I've been doing some performance testing in order to improve the performance of a pet project I'm writing. It's a very number-crunching intensive application, so I've been playing with Numpy as a way of improving computational performance.
However, the result from the following performance tests were quite surprising....
Test Source Code (Updated with test cases for hoisting and batch submission)
import timeit
numpySetup = """
import numpy
left = numpy.array([1.0,0.0,0.0])
right = numpy.array([0.0,1.0,0.0])
"""
hoistSetup = numpySetup +'hoist = numpy.cross\n'
pythonSetup = """
left = [1.0,0.0,0.0]
right = [0.0,1.0,0.0]
"""
numpyBatchSetup = """
import numpy
l = numpy.array([1.0,0.0,0.0])
left = numpy.array([l]*10000)
r = numpy.array([0.0,1.0,0.0])
right = numpy.array([r]*10000)
"""
pythonCrossCode = """
x = ((left[1] * right[2]) - (left[2] * right[1]))

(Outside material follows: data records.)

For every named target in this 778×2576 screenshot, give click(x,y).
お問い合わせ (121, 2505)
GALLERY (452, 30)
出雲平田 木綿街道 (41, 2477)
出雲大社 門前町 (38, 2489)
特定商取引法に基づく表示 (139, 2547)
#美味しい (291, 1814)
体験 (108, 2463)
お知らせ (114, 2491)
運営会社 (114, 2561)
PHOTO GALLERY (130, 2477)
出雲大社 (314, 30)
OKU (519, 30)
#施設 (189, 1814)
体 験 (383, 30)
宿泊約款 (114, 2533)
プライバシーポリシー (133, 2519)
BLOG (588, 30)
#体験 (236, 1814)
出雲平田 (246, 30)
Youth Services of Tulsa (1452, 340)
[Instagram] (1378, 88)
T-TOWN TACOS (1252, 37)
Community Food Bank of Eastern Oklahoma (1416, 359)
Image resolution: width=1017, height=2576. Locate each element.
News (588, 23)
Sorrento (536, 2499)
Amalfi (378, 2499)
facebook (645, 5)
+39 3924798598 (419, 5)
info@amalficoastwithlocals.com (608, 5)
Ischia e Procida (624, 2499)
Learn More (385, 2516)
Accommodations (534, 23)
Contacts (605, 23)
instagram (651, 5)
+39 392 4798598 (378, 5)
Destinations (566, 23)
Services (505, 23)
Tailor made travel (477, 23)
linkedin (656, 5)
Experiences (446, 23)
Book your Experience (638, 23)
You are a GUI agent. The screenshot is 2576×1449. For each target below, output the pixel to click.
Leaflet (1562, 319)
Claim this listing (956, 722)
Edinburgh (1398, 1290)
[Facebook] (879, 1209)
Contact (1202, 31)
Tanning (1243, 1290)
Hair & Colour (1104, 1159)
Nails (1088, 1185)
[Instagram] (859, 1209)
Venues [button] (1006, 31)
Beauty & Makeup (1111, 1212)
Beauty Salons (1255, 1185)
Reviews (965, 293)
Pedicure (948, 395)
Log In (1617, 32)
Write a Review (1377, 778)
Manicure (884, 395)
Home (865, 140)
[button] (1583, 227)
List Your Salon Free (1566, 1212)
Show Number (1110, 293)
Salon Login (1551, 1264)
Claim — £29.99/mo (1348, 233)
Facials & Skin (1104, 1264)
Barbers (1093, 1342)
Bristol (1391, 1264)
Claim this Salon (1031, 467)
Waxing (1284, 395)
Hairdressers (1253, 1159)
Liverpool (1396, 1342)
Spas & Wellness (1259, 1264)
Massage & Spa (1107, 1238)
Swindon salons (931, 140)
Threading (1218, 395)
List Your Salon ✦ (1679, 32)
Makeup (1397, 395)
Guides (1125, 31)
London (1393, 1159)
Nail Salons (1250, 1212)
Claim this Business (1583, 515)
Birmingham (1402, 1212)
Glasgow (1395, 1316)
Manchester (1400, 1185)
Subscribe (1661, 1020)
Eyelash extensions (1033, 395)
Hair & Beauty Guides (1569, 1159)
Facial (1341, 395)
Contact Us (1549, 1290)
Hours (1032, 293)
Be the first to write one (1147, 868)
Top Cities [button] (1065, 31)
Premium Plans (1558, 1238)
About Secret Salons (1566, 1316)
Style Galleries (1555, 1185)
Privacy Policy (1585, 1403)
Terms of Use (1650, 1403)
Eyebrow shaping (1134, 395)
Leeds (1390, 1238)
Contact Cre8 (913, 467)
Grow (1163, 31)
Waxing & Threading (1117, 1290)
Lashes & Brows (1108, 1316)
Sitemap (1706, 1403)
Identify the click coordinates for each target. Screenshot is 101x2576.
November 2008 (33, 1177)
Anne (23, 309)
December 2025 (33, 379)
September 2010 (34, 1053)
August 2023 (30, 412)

y = ((left[2] * right[0]) - (left[0] * right[2]))
z = ((left[0] * right[1]) - (left[1] * right[0]))
"""
pythonCross = timeit.Timer(pythonCrossCode, pythonSetup)
numpyCross = timeit.Timer ('numpy.cross(left, right)' , numpySetup)
hybridCross = timeit.Timer(pythonCrossCode, numpySetup)
hoistCross = timeit.Timer('hoist(left, right)', hoistSetup)
batchCross = timeit.Timer('numpy.cross(left, right)', numpyBatchSetup)
print 'Python Cross Product : %4.6f ' % pythonCross.timeit(1000000)
print 'Numpy Cross Product : %4.6f ' % numpyCross.timeit(1000000)
print 'Hybrid Cross Product : %4.6f ' % hybridCross.timeit(1000000)
print 'Hoist Cross Product : %4.6f ' % hoistCross.timeit(1000000)
# 100 batches of 10000 each is equivalent to 1000000
print 'Batch Cross Product : %4.6f ' % batchCross.timeit(100)
Original Results
Python Cross Product : 0.754945
Numpy Cross Product : 20.752983
Hybrid Cross Product : 4.467417
Final Results
Python Cross Product : 0.894334
Numpy Cross Product : 21.099040
Hybrid Cross Product : 4.467194
Hoist Cross Product : 20.896225
Batch Cross Product : 0.262964
Needless to say, this wasn't the result I expected. The pure Python version performs almost 30x faster than Numpy. Numpy performance in other tests has been better than the Python equivalent (which was the expected result).
So, I've got two related questions:
- Can anyone explain why NumPy is performing so poorly in this case?
- Is there something I can do to fix it?